[Text provided]
BEGIN
Spark plugs are key to your bike’s overall performance. Changing them isn’t difficult, but you’ll need a few tools. Let’s look at how to replace the spark plugs on your motorcycle and when it’s necessary to keep your ride running smoothly. Inspecting your spark plugs should be part of your motorcycle maintenance checklist and road trip checklist if you are heading out for a long journey on the road.
When to change motorcycle spark plugs
According to FOD Sports, you should change motorcycle spark plugs every 8,000 to 10,000 miles. If you find your bike is riding rough or misfiring, it may be a symptom of a bad spark plug on your motorcycle, and you’ll want to inspect it.
How to change motorcycle spark plugs
The process to change a motorcycle spark plug is quick and simple, but it’s essential to maintaining your bike’s overall performance. Before you get started, make sure you have the correct tools. The tools you’ll need when changing motorcycle spark plugs include the motorcycle manual, spark plugs, socket wrench, and a spark plug gapper.
1. Remove the plug wires
The first thing you want to do on any motorcycle is remove the plug wires from the spark plugs. Depending on the model, your bike may have up to four spark plugs. The wire connects to your motorcycle’s coils and is easy to remove. On most bikes, you’ll pull up on the plug wire lightly to separate it from the spark plug.
2. Remove the plug
Next, you want to remove the plug. Insert a socket wrench over the spark plug and turn counterclockwise until the plug comes out.
3. Inspect the plug
Now inspect the plug to check the color and burn. You can learn a lot about your bike’s running condition by the plug’s color. If the plug is moist and dark in color, you could be running your bike too hard. What’s ideal is a plug that looks to have an even burn and resembles a toasted marshmallow. Look for an even, light tan/grey burn around the spark plug.
END
[Records shown]
BEGIN
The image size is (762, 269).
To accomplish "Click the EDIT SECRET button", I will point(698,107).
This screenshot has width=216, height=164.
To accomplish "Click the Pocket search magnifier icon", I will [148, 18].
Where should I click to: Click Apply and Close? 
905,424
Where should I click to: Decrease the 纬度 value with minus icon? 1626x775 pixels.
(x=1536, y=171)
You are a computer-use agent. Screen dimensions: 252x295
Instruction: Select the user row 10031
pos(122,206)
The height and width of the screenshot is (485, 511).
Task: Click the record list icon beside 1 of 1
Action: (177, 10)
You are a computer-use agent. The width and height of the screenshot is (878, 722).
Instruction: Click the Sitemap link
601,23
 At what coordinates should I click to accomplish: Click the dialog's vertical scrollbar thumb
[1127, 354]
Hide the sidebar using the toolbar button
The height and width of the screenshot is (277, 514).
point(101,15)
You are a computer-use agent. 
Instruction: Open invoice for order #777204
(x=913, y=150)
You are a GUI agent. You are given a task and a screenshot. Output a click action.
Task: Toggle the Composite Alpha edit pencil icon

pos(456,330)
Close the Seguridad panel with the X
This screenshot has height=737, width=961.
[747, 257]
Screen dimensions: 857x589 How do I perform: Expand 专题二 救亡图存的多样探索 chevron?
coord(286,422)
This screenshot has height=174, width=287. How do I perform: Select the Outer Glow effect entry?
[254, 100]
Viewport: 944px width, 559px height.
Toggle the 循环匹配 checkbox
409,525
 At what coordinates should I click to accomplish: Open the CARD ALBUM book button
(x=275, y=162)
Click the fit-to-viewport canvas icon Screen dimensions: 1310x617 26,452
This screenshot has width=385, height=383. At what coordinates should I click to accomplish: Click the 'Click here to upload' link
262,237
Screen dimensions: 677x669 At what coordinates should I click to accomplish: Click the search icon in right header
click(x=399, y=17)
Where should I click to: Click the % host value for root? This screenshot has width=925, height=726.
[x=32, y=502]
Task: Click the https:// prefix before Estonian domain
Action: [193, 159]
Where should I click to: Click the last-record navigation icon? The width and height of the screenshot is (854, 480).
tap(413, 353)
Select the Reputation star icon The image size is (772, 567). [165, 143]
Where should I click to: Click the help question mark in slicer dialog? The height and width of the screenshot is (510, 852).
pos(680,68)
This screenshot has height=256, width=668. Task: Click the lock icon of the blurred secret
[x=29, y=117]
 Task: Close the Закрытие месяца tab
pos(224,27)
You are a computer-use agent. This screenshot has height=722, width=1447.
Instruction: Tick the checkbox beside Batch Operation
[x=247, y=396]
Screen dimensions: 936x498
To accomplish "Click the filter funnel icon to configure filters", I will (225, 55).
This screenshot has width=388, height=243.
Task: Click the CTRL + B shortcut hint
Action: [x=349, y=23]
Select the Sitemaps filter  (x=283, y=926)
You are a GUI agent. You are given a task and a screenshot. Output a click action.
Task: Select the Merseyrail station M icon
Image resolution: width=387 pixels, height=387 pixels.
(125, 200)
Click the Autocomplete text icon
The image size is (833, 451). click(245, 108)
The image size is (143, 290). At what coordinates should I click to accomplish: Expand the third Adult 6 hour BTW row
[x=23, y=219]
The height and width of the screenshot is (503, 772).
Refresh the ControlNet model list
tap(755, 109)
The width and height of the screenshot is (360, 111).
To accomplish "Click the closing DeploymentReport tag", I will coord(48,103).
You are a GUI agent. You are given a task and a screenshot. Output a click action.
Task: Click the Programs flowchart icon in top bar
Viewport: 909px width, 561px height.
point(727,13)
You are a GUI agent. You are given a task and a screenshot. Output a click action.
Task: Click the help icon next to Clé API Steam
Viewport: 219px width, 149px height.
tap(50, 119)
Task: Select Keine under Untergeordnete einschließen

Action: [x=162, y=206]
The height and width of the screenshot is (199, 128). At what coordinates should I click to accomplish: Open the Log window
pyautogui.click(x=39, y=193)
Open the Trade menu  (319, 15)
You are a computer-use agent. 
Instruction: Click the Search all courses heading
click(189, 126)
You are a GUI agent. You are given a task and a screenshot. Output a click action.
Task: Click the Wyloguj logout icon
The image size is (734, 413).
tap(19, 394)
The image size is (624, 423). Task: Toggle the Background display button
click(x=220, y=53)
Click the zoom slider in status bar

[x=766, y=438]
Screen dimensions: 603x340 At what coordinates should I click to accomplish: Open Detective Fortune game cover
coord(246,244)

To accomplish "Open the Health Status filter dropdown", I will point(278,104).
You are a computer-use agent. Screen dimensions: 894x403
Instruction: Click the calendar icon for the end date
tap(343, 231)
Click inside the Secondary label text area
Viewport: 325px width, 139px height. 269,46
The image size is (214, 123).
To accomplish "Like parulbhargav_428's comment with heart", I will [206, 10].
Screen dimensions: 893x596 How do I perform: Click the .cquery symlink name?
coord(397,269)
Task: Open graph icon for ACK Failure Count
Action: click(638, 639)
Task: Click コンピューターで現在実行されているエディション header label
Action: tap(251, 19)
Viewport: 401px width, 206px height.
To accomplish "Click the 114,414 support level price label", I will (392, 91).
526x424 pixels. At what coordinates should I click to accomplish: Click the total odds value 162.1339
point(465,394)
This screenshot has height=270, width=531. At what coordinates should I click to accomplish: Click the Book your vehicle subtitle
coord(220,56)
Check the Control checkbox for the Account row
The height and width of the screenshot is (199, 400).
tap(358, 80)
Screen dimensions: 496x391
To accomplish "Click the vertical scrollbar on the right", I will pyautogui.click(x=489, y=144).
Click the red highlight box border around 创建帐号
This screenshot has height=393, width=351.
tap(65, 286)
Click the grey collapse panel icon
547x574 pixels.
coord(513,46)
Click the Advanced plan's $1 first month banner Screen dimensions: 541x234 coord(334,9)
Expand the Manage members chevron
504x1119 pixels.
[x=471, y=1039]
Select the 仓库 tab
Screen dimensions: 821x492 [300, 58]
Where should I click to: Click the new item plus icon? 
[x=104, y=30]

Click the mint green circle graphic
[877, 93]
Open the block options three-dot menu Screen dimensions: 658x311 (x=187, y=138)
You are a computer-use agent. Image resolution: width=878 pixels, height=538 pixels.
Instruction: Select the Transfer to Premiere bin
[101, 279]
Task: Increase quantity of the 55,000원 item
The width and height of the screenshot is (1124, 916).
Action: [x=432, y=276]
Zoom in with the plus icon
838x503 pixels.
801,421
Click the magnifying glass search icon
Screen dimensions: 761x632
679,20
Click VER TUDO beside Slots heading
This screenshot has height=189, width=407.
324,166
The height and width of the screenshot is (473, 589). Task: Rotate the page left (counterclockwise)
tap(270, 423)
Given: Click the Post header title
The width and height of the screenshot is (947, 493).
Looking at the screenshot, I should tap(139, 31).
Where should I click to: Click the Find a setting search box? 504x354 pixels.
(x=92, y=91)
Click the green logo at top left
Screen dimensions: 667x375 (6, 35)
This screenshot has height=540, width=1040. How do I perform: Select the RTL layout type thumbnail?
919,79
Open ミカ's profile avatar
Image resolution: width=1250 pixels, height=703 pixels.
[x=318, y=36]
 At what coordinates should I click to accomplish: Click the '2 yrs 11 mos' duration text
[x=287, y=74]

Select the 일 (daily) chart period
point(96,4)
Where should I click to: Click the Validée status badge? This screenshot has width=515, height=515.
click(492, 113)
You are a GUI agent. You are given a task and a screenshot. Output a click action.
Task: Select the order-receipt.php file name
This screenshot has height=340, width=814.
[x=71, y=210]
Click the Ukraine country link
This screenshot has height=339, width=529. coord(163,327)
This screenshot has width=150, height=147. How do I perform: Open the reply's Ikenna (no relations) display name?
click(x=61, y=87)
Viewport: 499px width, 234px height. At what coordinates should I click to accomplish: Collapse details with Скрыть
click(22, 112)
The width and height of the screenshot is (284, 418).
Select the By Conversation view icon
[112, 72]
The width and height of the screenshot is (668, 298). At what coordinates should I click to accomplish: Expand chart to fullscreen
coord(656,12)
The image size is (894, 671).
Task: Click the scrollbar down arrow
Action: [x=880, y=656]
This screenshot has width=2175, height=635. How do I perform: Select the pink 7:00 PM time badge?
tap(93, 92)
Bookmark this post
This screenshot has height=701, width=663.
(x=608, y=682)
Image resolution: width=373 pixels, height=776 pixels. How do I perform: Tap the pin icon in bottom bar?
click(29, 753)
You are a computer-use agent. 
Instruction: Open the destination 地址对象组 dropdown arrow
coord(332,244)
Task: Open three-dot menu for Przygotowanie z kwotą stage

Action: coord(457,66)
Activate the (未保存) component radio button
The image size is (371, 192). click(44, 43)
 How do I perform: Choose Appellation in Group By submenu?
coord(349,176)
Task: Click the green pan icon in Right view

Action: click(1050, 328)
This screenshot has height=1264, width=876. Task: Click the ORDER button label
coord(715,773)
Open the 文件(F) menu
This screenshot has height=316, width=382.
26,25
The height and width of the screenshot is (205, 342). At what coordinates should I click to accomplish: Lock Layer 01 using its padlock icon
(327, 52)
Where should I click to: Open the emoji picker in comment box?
END
[Problems to work on]
• a. According to the spark plug guide, how often should motorcycle spark plugs be changed?
• b. Copy everything in the spark plug guide from "2. Remove the" down to "around the spark plug.", swapping in "roasted marshmallow" for "toasted marshmallow".

[Responses to the tasks]
• a. Every 8,000 to 10,000 miles.

• b.
2. Remove the plug
Next, you want to remove the plug. Insert a socket wrench over the spark plug and turn counterclockwise until the plug comes out.
3. Inspect the plug
Now inspect the plug to check the color and burn. You can learn a lot about your bike’s running condition by the plug’s color. If the plug is moist and dark in color, you could be running your bike too hard. What’s ideal is a plug that looks to have an even burn and resembles a roasted marshmallow. Look for an even, light tan/grey burn around the spark plug.